"I never did see huia foraging about on the trunk of a tall tree fern, but I knew a man who had."
– Ray Ching, 2024
The beautiful forest-dwelling huia, presumed extinct for these hundred or more years, holds a special place in the affections of New Zealanders. The old forests are silent now to the call of these beautiful birds, the male with its strong, sharp beak, she with her beak so gracefully curved. Left with us now are just the study-skins collected in museums, some radio-recorded whistles remembered, and the diaries and letters kept from those who left just before us, who had seen for themselves this prince of the forest.
The Huia & Our Tears is Ray Ching’s memoir of these birds in his studio in the 1960s, their specimen skins and feathers, and his meeting and conversations with the man who had trapped and taken them from their secret valley some fifty years earlier, the last of their kind.
Born in New Zealand in 1939, Ray Ching began exhibiting his bird paintings in the 1960s, which attracted the attention of English publisher Sir William Collins. A keen ornithologist, Collins invited Ching to the UK, which led to a commission to produce a major book with Collins Publishing and The Readers Digest on all of the birds of Britain. The Reader’s Digest Book of British Birds, published in 1969, became the world’s most successful and biggest-selling ornithological book ever.
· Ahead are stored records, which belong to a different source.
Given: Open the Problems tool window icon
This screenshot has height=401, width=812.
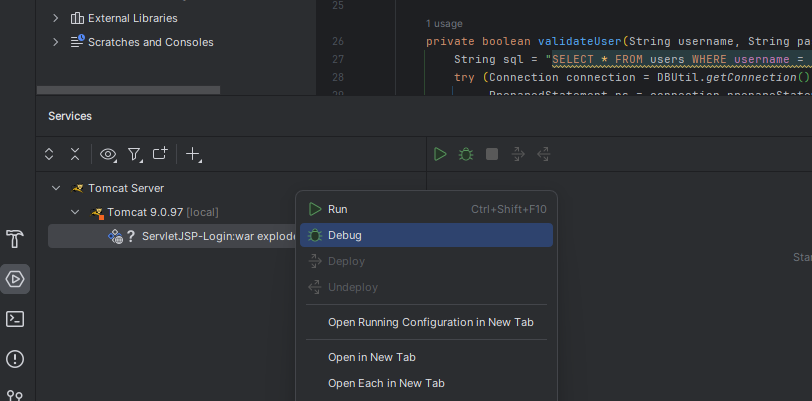Looking at the screenshot, I should click(15, 359).
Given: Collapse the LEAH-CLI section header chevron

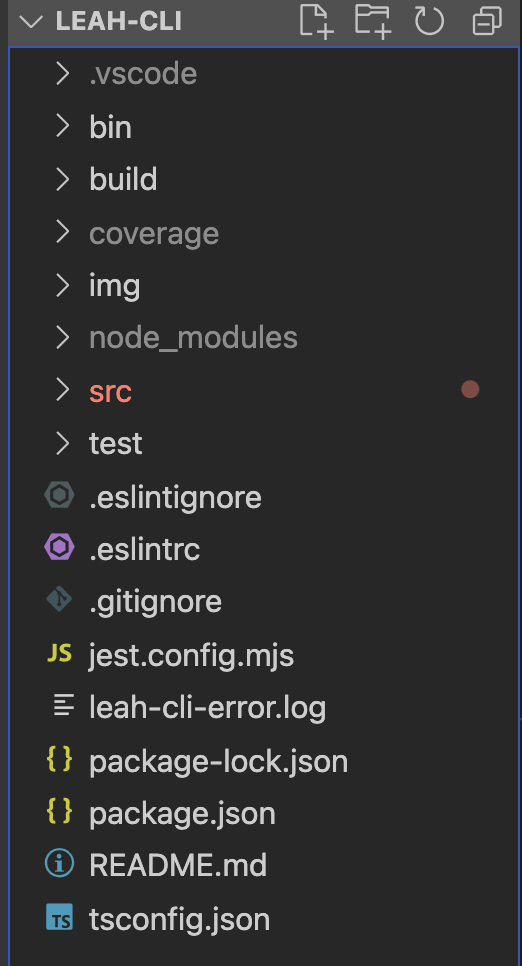Looking at the screenshot, I should tap(30, 22).
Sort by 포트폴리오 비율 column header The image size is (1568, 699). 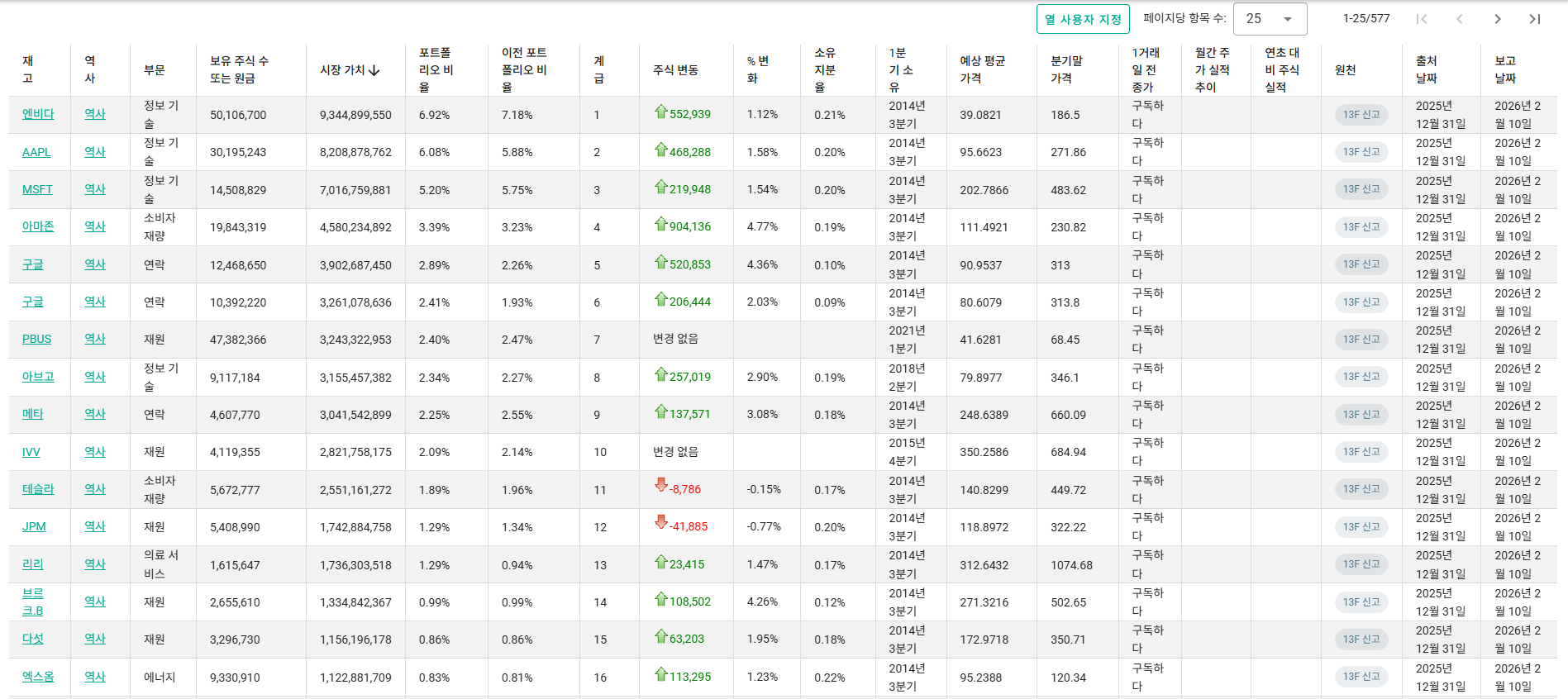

This enthusiastic reception established his career as an artist at the top of his field, and also encouraged him to produce many natural history books over the last 40 years. His works are held in collections all over the world. In 2012, Ching was commissioned by his friend Sir David Attenborough to produce an oil painting for the cover of Attenborough’s book Drawn from Paradise. Ray Ching lives in Wiltshire, UK, and continues to paint birds and animals, as well as remarkably life-like portraits.